■ 取り組む課題:
下に示す「趙州勘婆」の文章について、次の問いに答えなさい。
1. 本則に出てくる「驀直去」は、どう読むと示されているか。
2. 私訳で、修行僧は婆さんに何を尋ねたか。
3. 私訳で、趙州は帰ってきてから衆僧たちに何と言ったか。

【無門関】やさしい現代語訳・解説 第31則「趙州勘婆」
こんにちは!
今回は、意地悪ばあさん登場!
①本則
趙州(じょうしゅう)、因みに僧、婆子(ばす)に問う、「台山(たいざん)の路(みち)、甚(いず)れの処に向かってか去る」。
婆云く、「驀直去(まくじきこ)」。僧纔(わずか)に行くこと三五歩。婆云く、「好箇(こうこ)の師僧(しそう)、又た恁麼(いんも)にし去る」。
後に僧有って州に挙似(こじ)す。州云く、「我が去って你(なんじ)が与(た)めに這(こ)の婆子を勘過(かんか)するを待て」。明日便ち去って亦是(またこ)の如く問う。婆も亦た是の如く答う。州帰って衆に謂(い)って曰く、「台山の婆子、我れ你が与めに勘破(かんぱ)し了(おわ)れり」。
私訳
趙州の所の修行僧が、ある(茶店の)婆さんに問うた。「五台山への道はどっちだ」
婆さんは答えた。「真っ直ぐ行きなされ」。僧が数歩行きかけると、婆さんは言った。「見どころのある僧かと思えば、やっぱり同じように行きなさる」。
後にある僧がこの話を趙州和尚にした。趙州は言った。「よし、ワシがお前たちのために、その婆さん(の境地)を調べてやろう」翌日、趙州は婆さんの所に行き、同じように問うた。婆さんも同じように答えた。趙州は帰ってきて衆僧たちに言った。「五台山の婆さんを、ワシはお前たちのために、調べ尽くしてやったぞ」

■ 提示された記録:

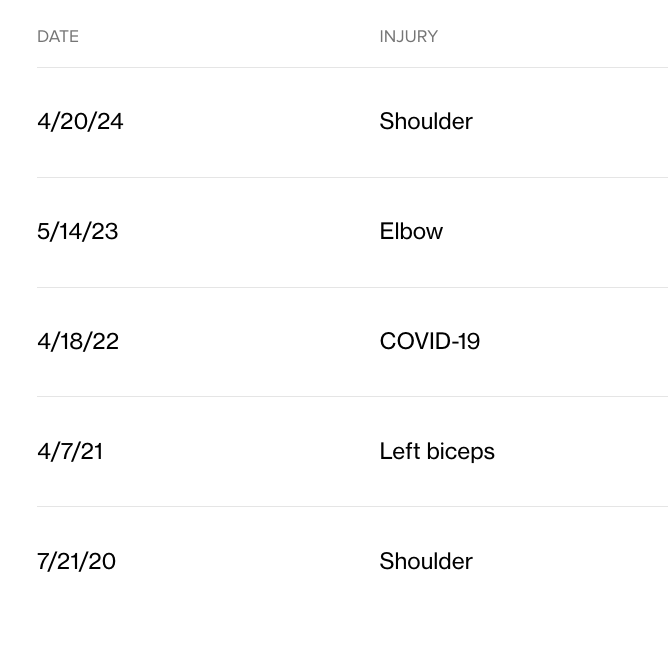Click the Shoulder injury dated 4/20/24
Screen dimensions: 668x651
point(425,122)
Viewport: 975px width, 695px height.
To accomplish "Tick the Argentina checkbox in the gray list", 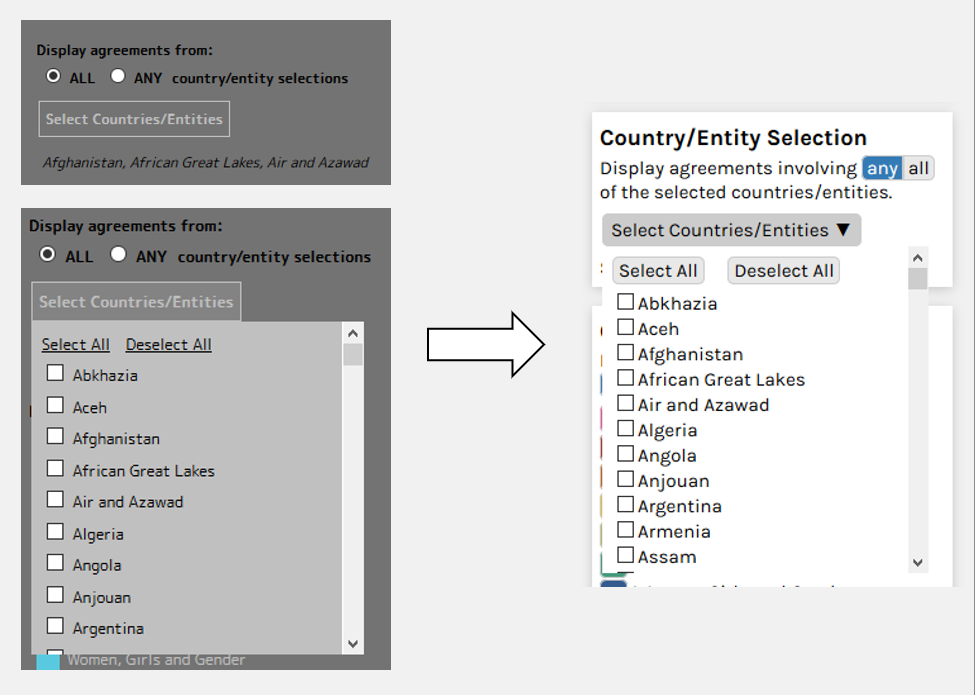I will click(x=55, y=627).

■ 課題の解答:
1. まくじきこ
2. 「五台山への道はどっちだ」と尋ねた。
3. 「五台山の婆さんを、ワシはお前たちのために、調べ尽くしてやったぞ」と言った。